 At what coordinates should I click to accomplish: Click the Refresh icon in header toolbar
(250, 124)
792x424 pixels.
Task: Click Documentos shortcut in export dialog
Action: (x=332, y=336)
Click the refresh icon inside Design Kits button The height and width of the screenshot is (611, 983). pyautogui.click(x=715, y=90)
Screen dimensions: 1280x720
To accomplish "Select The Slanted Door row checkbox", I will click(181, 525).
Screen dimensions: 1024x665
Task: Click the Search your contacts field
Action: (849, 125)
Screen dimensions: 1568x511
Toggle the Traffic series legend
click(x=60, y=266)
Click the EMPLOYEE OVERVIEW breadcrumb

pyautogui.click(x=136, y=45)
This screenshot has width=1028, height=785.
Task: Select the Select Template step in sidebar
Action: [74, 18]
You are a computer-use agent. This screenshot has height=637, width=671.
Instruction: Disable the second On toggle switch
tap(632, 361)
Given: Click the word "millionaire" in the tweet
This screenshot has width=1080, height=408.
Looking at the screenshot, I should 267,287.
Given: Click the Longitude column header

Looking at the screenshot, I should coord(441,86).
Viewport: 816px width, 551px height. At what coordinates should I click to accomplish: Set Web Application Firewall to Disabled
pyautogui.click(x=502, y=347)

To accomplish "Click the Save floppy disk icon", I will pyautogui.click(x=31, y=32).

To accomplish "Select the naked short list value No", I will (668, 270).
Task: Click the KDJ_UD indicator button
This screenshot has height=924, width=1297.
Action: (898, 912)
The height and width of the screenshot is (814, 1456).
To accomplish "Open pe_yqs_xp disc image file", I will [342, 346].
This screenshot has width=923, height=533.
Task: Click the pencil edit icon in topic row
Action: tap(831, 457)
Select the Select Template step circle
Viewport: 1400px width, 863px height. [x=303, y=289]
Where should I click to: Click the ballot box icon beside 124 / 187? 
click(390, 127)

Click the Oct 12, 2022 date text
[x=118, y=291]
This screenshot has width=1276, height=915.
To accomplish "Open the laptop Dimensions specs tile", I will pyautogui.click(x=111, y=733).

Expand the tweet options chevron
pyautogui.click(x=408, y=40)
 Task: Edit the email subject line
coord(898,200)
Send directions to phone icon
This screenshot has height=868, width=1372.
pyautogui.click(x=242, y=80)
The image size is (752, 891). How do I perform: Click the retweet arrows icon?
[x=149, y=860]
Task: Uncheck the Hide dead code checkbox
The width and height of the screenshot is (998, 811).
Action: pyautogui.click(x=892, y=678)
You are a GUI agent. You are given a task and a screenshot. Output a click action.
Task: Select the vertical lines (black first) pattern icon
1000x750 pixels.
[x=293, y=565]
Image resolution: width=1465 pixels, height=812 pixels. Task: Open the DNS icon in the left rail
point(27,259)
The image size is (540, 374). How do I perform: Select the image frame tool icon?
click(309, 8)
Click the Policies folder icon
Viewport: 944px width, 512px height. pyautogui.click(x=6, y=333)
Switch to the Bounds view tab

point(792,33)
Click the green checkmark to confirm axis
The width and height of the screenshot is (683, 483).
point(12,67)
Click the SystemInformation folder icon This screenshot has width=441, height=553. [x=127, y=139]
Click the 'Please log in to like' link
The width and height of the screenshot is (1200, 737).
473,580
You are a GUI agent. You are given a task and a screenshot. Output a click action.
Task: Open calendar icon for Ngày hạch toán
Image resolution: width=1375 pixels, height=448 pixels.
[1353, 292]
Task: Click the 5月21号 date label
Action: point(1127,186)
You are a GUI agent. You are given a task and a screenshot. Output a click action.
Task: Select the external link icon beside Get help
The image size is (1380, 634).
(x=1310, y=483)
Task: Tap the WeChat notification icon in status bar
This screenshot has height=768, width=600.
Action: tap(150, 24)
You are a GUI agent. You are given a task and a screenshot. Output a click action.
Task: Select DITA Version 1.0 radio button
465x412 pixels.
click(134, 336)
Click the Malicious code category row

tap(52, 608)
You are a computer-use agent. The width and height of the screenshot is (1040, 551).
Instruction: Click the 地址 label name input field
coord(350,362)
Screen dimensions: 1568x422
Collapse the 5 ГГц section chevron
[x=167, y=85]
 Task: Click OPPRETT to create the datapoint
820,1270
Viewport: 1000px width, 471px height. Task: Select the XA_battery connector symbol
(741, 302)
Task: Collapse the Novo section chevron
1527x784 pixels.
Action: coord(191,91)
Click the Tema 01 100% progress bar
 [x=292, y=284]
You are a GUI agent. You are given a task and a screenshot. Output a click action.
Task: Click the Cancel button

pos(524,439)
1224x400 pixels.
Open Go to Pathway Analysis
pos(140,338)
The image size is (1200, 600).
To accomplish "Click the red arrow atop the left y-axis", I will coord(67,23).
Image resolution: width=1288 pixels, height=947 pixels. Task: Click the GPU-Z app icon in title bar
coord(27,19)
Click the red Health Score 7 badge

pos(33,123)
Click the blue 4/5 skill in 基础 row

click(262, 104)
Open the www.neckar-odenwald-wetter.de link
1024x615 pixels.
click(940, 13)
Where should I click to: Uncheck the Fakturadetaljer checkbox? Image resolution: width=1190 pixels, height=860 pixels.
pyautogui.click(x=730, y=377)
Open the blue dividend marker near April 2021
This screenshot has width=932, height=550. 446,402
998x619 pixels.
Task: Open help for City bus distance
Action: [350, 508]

------------

:: WHAT TO PRODUCE ::
Search the data above for the string "computer". Report every line where it is found.

:: ANSWER SECTION ::
You are a computer-use agent. This screenshot has height=637, width=671.
You are a computer-use agent. The width and height of the screenshot is (1040, 551).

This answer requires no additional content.